デジタルカメラやスマートフォンでは、撮影した写真の記録形式として「JPEG」のほか「RAW」という設定項目を選べることがあります。RAWは一言でいえば「撮影画像の生データ」。データ容量が大きいかわりに、JPEGよりも多くの情報を持っている未圧縮の画像ファイルです。
RAWはほかの画像ファイルに比べて特殊で、専用のソフトが必要になるなど扱いも難しく、「すぐ見られなくて面倒くさそう」「難しそう」といった理由で、RAWでの記録を敬遠している方もいらっしゃるのではないでしょうか。
「Lightroomではじめる 風景写真RAW現像テクニック」では風景写真をメインに、RAW現像ソフト「Lightroom」を使ったプロの現像テクニックを紹介。作例とした写真表現の方向性に「威風堂々」「爽快感」「幽玄」といったテーマを設定し、写真を調整する際の考え方や具体的な手順を学べます。
本記事では第3章「中級編」より、「幻想」をテーマにした作例の調整について解説します。
自然がお膳立てした千載一遇の出合いを鮮やかに浮かび上がらせる
5月の爽やかな空を期待して出かけた八甲田の森。標高を上げるとまだ新緑には早く、空もどんよりとしていた。それでも冬から春へ季節が動くときの風景は面白く、気になる風景を見つけては撮影を進めていた。そんな折、頭上に大きな日暈(にちうん)を発見。その下には見事な環水平アークを伴っている。千載一遇のチャンス到来。この現象はスケールが大きいので手持ちの超広角ズームに切り換え、樹や残雪と調和する場所を急ぎ探して撮影を試みた。とはいえ、肉眼では鮮やかに見えている現象も、撮影をしてモニターで確認するとなかなか想定通りには写っていない。RAW現像の出番である。
Before(現像処理前)
自然が見せてくれた貴重な場面なので、超広角ズームを使って余すところなく画面内に取り入れることが必要。またいつ消えるかわからない現象なので素早く撮影することも大事。設定にこだわっている場合ではない。どんどん撮影してRAW現像で対処したい。
After(RAW現像)
- 日暈の中心に太陽がある。この場面でいえば、その部分だけ極端に明るいため、画面全体を適正露出にすると確実に太陽は白飛びする。強く白飛びさせてしまうとRAW現像時に階調を戻すことが難しくなるので、多少アンダー目に撮影しておくことがコツ。

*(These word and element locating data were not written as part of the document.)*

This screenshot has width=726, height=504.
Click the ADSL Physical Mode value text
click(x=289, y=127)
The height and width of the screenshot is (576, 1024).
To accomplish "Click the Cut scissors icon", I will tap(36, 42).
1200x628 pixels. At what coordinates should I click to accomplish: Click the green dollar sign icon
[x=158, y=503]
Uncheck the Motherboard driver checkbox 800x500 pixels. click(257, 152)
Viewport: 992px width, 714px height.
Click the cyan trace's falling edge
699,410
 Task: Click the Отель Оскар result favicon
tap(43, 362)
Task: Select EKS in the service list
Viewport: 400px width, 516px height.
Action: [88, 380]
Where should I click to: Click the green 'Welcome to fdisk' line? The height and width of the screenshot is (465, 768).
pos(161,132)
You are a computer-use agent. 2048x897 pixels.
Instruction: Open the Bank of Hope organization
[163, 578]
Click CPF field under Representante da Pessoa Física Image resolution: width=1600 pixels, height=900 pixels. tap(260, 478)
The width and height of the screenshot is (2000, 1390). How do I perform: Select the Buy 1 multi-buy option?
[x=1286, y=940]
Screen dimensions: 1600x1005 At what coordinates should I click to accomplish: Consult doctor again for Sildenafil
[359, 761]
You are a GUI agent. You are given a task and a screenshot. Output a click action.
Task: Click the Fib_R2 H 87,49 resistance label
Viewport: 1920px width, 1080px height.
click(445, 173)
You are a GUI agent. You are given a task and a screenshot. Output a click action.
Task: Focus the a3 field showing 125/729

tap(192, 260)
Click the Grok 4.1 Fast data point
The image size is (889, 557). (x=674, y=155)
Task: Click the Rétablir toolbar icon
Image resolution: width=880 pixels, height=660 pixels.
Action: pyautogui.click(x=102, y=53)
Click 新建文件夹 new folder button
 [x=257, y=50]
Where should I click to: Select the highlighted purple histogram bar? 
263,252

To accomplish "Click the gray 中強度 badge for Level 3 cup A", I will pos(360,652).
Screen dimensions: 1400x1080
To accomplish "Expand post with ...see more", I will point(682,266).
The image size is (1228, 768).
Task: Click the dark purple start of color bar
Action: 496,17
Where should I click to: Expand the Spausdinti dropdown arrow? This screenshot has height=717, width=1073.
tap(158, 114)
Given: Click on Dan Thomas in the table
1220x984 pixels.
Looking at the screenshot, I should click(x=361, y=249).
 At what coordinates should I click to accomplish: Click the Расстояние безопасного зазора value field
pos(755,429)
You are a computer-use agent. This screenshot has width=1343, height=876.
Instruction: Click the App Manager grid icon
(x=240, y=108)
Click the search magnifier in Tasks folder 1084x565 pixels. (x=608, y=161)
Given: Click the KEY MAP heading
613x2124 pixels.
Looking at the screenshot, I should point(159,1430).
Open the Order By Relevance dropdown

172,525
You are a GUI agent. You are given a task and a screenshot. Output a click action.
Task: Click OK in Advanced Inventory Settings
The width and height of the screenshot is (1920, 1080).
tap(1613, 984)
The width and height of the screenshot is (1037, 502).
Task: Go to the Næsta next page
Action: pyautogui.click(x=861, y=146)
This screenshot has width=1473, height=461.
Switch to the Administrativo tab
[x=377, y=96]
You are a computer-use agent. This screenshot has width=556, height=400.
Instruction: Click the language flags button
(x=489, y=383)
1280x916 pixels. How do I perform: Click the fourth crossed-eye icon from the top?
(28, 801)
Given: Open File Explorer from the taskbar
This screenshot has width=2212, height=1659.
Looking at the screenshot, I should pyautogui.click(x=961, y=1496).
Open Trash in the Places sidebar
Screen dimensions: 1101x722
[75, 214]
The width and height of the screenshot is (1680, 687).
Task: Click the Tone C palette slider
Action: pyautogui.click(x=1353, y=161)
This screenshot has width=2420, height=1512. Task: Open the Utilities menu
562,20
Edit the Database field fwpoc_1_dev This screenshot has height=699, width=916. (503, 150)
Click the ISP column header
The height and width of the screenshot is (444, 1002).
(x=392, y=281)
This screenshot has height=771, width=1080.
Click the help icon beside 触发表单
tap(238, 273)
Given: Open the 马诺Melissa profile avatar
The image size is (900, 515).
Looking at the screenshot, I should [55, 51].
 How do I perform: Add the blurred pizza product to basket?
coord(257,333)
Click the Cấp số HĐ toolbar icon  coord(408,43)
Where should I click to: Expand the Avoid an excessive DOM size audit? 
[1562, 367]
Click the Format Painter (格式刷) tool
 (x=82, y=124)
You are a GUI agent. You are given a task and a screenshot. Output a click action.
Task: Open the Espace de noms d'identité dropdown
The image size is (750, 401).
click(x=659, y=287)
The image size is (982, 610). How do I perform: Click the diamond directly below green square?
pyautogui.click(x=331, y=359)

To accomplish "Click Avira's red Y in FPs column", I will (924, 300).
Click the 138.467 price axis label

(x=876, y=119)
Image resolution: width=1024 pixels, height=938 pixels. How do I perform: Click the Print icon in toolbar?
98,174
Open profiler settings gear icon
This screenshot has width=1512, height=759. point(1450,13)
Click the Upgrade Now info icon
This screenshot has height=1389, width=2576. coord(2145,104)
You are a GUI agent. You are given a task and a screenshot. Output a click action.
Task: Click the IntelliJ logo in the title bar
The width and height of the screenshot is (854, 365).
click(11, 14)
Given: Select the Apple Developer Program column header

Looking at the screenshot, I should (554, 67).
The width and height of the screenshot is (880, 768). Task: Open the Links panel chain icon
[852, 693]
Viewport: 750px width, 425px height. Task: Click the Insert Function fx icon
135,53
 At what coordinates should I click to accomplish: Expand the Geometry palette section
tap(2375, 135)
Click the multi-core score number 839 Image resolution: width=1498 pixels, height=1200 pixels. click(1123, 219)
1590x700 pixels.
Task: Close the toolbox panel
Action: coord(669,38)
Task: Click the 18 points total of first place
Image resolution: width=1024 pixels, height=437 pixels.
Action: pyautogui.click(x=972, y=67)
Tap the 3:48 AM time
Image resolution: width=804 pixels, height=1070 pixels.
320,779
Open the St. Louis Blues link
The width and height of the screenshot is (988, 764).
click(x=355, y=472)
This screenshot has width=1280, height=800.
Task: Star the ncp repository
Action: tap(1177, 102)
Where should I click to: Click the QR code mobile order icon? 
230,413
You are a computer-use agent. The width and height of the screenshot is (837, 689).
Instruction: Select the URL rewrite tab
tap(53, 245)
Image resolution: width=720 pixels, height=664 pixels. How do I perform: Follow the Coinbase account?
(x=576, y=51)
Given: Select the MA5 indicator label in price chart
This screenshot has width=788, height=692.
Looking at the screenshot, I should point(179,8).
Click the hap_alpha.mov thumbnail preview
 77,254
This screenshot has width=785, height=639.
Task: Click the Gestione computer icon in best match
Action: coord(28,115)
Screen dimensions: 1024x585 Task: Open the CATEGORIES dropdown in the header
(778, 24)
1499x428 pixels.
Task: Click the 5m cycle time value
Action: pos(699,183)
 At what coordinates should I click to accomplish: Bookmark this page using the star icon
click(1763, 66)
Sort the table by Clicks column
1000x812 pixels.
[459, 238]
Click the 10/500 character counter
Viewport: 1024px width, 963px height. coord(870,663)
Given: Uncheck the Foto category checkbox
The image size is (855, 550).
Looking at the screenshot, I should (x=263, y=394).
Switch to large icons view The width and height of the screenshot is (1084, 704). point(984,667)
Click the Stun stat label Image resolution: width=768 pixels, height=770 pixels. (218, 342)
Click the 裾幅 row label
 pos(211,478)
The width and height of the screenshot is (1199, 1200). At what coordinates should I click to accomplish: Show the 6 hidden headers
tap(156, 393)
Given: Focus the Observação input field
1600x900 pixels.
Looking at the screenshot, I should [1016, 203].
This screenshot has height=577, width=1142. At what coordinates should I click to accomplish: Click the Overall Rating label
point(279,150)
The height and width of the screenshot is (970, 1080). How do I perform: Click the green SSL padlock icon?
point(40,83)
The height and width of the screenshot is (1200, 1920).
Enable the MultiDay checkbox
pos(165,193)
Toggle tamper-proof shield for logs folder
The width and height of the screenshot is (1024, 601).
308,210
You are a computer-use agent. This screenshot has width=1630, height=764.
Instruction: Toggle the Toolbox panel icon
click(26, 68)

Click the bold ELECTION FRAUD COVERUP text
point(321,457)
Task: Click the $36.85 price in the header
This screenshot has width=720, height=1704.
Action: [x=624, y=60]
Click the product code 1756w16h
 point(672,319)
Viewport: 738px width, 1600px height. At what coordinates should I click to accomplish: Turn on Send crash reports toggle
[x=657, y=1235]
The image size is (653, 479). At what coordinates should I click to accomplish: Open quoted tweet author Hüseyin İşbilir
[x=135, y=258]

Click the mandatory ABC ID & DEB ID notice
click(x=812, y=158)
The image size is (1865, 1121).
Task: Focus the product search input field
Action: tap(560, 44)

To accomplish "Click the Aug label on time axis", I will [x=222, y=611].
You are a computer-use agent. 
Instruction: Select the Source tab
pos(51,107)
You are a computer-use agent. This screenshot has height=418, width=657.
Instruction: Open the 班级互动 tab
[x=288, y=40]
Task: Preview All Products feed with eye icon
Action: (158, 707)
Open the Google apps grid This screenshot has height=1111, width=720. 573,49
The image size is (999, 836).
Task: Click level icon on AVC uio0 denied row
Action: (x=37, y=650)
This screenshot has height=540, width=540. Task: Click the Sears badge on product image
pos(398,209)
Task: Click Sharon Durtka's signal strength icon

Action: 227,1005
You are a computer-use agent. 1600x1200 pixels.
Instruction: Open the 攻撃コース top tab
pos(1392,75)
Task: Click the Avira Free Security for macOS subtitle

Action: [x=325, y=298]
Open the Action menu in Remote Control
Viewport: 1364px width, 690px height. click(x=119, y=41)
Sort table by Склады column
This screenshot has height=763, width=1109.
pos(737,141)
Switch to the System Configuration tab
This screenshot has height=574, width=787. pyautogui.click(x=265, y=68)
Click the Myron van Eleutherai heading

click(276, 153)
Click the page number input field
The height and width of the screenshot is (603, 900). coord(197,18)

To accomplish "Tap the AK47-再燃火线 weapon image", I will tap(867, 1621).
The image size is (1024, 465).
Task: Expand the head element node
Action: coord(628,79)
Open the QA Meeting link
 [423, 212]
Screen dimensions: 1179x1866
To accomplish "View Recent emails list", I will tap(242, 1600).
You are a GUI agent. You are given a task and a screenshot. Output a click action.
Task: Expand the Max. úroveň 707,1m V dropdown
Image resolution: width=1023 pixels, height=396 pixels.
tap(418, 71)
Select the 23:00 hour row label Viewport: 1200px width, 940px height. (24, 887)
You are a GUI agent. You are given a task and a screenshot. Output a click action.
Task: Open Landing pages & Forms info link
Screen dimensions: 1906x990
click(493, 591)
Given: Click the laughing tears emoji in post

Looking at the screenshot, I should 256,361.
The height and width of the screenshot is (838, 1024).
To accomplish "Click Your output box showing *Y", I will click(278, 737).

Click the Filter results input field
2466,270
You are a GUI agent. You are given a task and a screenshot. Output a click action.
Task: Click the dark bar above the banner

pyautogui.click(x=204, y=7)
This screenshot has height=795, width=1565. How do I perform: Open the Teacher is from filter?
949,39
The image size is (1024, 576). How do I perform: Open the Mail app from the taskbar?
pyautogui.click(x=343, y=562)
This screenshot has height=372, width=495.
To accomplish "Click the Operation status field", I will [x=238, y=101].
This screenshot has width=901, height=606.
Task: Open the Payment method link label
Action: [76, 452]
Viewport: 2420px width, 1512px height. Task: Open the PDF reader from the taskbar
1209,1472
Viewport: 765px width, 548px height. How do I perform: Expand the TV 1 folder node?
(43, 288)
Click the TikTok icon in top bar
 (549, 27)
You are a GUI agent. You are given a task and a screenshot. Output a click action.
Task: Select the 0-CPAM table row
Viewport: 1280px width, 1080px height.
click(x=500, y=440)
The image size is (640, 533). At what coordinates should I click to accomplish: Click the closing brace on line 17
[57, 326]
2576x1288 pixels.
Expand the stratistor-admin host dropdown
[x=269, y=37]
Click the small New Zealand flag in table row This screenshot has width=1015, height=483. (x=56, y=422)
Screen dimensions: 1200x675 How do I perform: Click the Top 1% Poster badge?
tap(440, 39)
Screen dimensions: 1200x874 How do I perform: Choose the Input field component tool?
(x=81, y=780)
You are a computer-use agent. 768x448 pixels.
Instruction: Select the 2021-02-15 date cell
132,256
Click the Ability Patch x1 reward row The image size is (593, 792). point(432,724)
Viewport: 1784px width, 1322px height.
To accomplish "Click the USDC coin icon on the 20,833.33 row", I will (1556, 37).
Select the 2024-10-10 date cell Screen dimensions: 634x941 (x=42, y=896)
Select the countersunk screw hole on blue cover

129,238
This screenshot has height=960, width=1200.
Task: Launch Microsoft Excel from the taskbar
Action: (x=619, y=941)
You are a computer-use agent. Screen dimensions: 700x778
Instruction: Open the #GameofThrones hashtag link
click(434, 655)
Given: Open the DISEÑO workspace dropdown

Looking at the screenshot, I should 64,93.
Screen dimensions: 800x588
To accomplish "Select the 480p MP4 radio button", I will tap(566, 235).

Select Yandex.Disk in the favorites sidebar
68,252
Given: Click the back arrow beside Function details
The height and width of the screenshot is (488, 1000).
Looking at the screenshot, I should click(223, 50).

- 画面のポイントは日暈と環水平アークなので、これが画面の中で印象に残りやすい位置、つまり画面の中央あたりに配置されると、構図はまとまりやすい。あまり画面の端に置かないようにしたい。
- 画面の上は空、下は残雪の森を少し見せているが、これは場所の雰囲気を語りつつ画面を窮屈に感じさせない工夫。とくに画面下部の要素は、八甲田らしさを少しでも伝えるためには必要な要素だ。
Step1
暗めに撮影した画像の明るさを適正に戻す作業をする。白飛びをさせないように撮影しているので、多少明るくしてもデータは残っているので、白飛びを気にする必要はない。
Step2
適正な明るさにしたことで、太陽を中心とした部分が白飛び気味になったので、「ハイライト」を使うことで階調をしっかりと取り戻す調整を行った。
Step3
逆光での撮影によって暗くなってしまった画面下部の調子を取り戻す作業を行う。この場合は「シャドウ」を使うことがポイント。
Step4
フラットな印象から抜け出すためメリハリを付けたい。そのためには「明瞭度」をプラス側に調整することがポイントである。
Step5
少し空の青がくすんだように見えるので、それに対処するために「HSL/カラー」の「カラー」から「ブルー」だけを調整する。